Published Date: October 31st, 2006
Category: Cats

By: Tony Robinson

Leash training, like any other training, a cat will require the proper tools, research, patience and good reinforcement. Cats are intelligent and sensitive which you will never want to use force or physical threats on a cat. Any of the force behaviors that you use on the cat will only result in a cat fearing you.

You will be the one that will have to change the behavior in positive reinforcement. Good words used, the cat’s name, and the behavior the cat is doing. Treats are another way of showing your cat a positive reinforcement for good behavior. Use small treats; you do not want them to have a full meal when training them. Later after the positive reinforcement is established, you will be able to phase the treats out.

Treats should be just that treats. Never use the cat’s dinner food for treats. Use good healthy treats in bit size portions. Do not give large amounts, as this is a treat and not the dinner.

Training your cat to be on a leash or wear a collar can take time. Two weeks should be set a side to do the training. Do not every start training a cat for a behavior and stop. If you ever want to start, again the cat can become confused and very stressful. If the cat gets sick or an illness, this it self will be stressful on a cat and you will have to stop the training. At this time, you will want to get the cat to the vet.

After the sickness or illness is taken care of you can continue the training, also during this time you will want to gently and carefully continue at the step of training your are at. This will reinforce the training that you have done and can continue.

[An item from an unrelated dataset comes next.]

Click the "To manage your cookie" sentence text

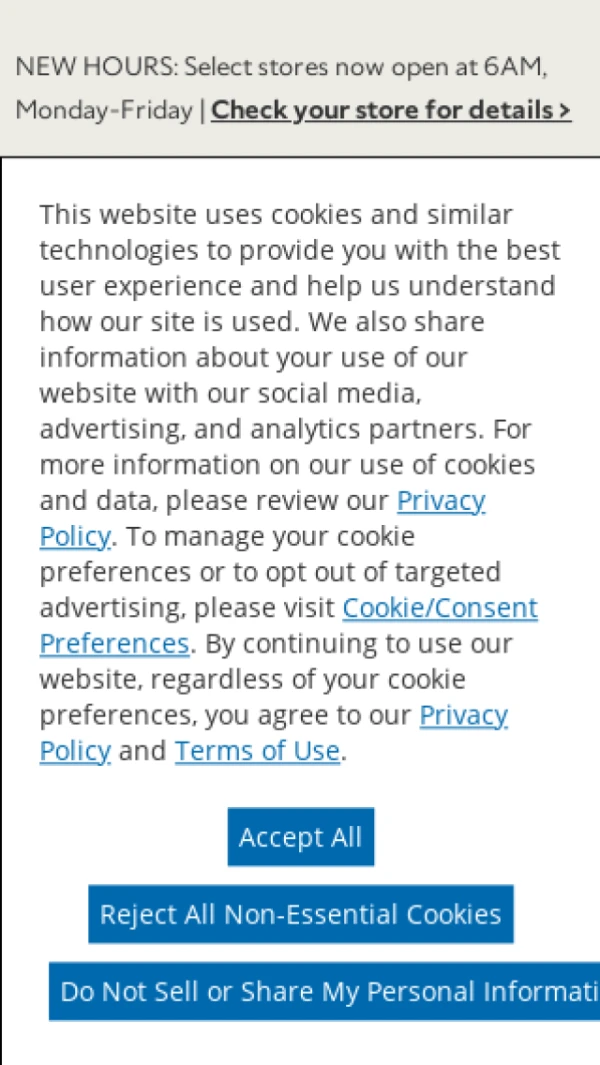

Next, you will want to seek out good equipment for the leash training of the cat. Looking at the equipment, you will want to keep in mind that a cat’s neck is sensitive. Harness are great for walking cats, keeping your cat safe, trying to escape, and much more comfortable to the cat. A lightweight short leash would be perfect for walking. Do not get a long one, as you will want the cat close to you for easy pickup in case danger is near. In addition, you are walking the cat the cat is not walking you.

You will need to work with your cat once you get the harness, so that the cat will be comfortable with it on. Use steps in doing this like, let the cat look it over to get their scent on it, after that put the harness on carefully and remove it. Do this until the cat is comfortable with the harness on in the house. Do not take the cat outside to do this. Your cat will try to escape and with being outside you have no boundaries for the cat to stay in.

Once you have accomplished those steps, and the cat is comfortable with the harness then start with the leash. Walk the cat in side the house before trying outside. Once you see that cat is comfortable with this step, now is the final training.

Take the cat outside and do walking in the yard until you and the cat feel comfortable. Make sure the cat is walking with you and you are not pulling the cat with the leash. You cat at first will be distracted with many things that the outside world has to offer.

Then it is out to the sidewalk or path to take that first walk. Remember you will want the cat to walk with you. Your cat will be distracted with other animals, other cats’ scents, smells and other objects. Remind your cat that you are walking and tell him it is time to go and continue slowly walking until the cat is next to you.

Training your cat on a leash has advantages not only for walking but also for other trainings. Taking your cat to a vet, instead of the carrier, you might try the leash once the cat is comfortable with walking with the leash.

Reward your cat each step of the way, and happy trails to you and your cat.